# Documento de origem
-*-

Dias Toffoli acusou Lava Jato de praticar “tortura psicológica” contra “inocentes”| Foto: Rosinei Coutinho/SCO/STF

A Associação Nacional dos Procuradores da República (ANPR) rebateu, em nota, as acusações do ministro Dias Toffoli de que a Lava Jato teria praticado “tortura psicológica” para obter provas de pessoas “inocentes” e de supostas irregularidades no acordo de leniência da Odebrecht, cujas provas foram anuladas pelo ministro na última terça-feira (6).

A entidade, que representa os membros do Ministério Público Federal, afirmou que “não é razoável, a partir de afirmação de vícios processuais decorrentes da suspeição do juízo ou da sua incompetência, pretender-se imputar a agentes públicos, sem qualquer elemento mínimo, a prática do crime de tortura ou mesmo a intenção deliberada de causar prejuízo ao Estado brasileiro” – outra acusação lançada por Toffoli em sua decisão.

A ANPR diz que a discussão sobre fatos envolvendo a Lava Jato deve ser “pautada por uma análise técnica, objetiva, que preserve as instituições e não se renda ao ambiente de polarização e de retórica que impede a compreensão da realidade”.

“O acordo de leniência firmado pelo Ministério Público Federal com a Odebrecht resultou de negociação válida, devidamente homologada pelo próprio Supremo Tribunal Federal, com a participação de vários agentes públicos, pautados em atividade regular”, diz outro trecho da nota.

Na terça (6), Toffoli anulou todas as provas entregues pela Odebrecht em seu acordo de leniência, dentro de uma ação do presidente Luiz Inácio Lula da Silva que contesta a integridade dos sistemas da empresa que registravam pagamentos para centenas de políticos, empresários, lobistas e doleiros. Com a decisão, todos eles agora poderão anular condenações que sofreram na Justiça. Além disso, com base em mensagens capturadas ilegalmente por hackers, o ministro determinou investigações contra procuradores e juízes que participaram da pactuação do acordo, como o deputado cassado Deltan Dallagnol e o senador Sergio Moro.

-*-

# Dados disponíveis
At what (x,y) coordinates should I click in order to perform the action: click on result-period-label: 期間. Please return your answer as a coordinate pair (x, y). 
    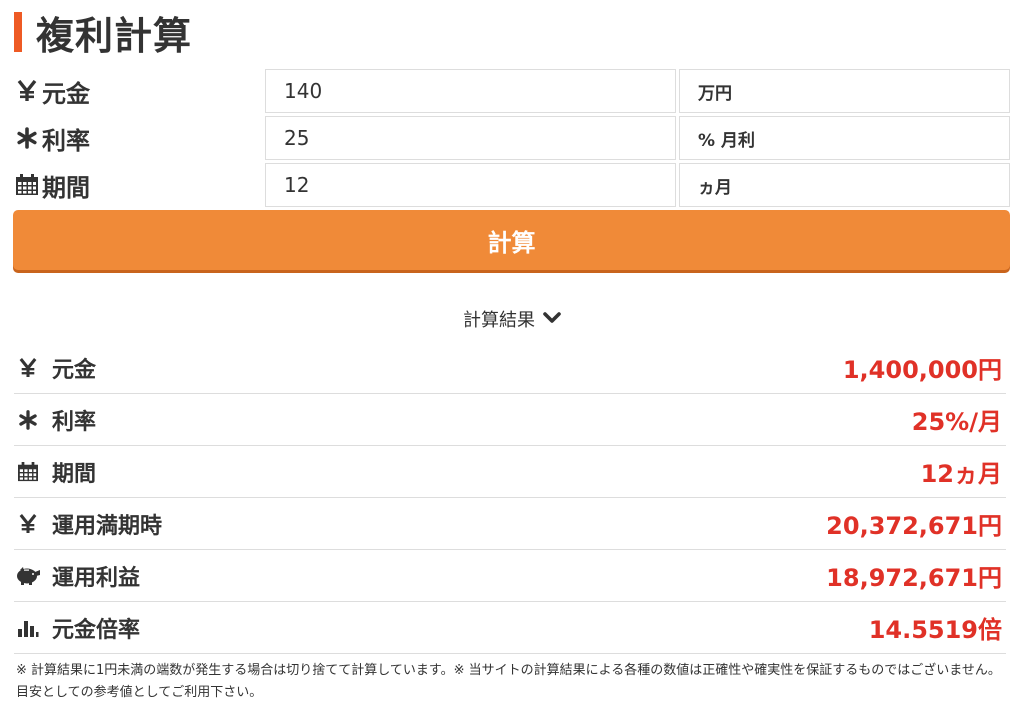
    Looking at the image, I should click on (55, 472).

-*-

# Instruções
- a) Transcreva do texto sobre a nota da ANPR todo o trecho que vai de "Dias Toffoli acusou" até "em sua decisão.".
- b) Prossiga a redação do texto sobre a nota da ANPR a partir do ponto em que ele termina.

# Respostas às tarefas
- a)
Dias Toffoli acusou Lava Jato de praticar “tortura psicológica” contra “inocentes”| Foto: Rosinei Coutinho/SCO/STF

A Associação Nacional dos Procuradores da República (ANPR) rebateu, em nota, as acusações do ministro Dias Toffoli de que a Lava Jato teria praticado “tortura psicológica” para obter provas de pessoas “inocentes” e de supostas irregularidades no acordo de leniência da Odebrecht, cujas provas foram anuladas pelo ministro na última terça-feira (6).

A entidade, que representa os membros do Ministério Público Federal, afirmou que “não é razoável, a partir de afirmação de vícios processuais decorrentes da suspeição do juízo ou da sua incompetência, pretender-se imputar a agentes públicos, sem qualquer elemento mínimo, a prática do crime de tortura ou mesmo a intenção deliberada de causar prejuízo ao Estado brasileiro” – outra acusação lançada por Toffoli em sua decisão.

- b)
A ANPR diz que não é correta a afirmação de Toffoli, alegada inicialmente pela defesa de Lula, de que o acesso aos sistemas Drousys e Mywebday, usados para gerir e registrar o pagamento de propinas, descumpriu o procedimento formal de cooperação internacional. A própria empresa, ao decidir colaborar com as investigações, entregou cópia ao MPF, e perícias realizadas pela Polícia Federal e pela Procuradoria-Geral da República atestaram a autenticidade e integridade do material.

Além disso, ao contrário do que diz Toffoli, o Departamento de Recuperação de Ativos e Cooperação Jurídica Internacional do Ministério da Justiça (DRCI/MJ), autoridade central que representa o Estado brasileiro em cooperações internacionais, acompanhou e aprovou todo o procedimento junto à Suíça, onde os sistemas da Odebrecht eram armazenados.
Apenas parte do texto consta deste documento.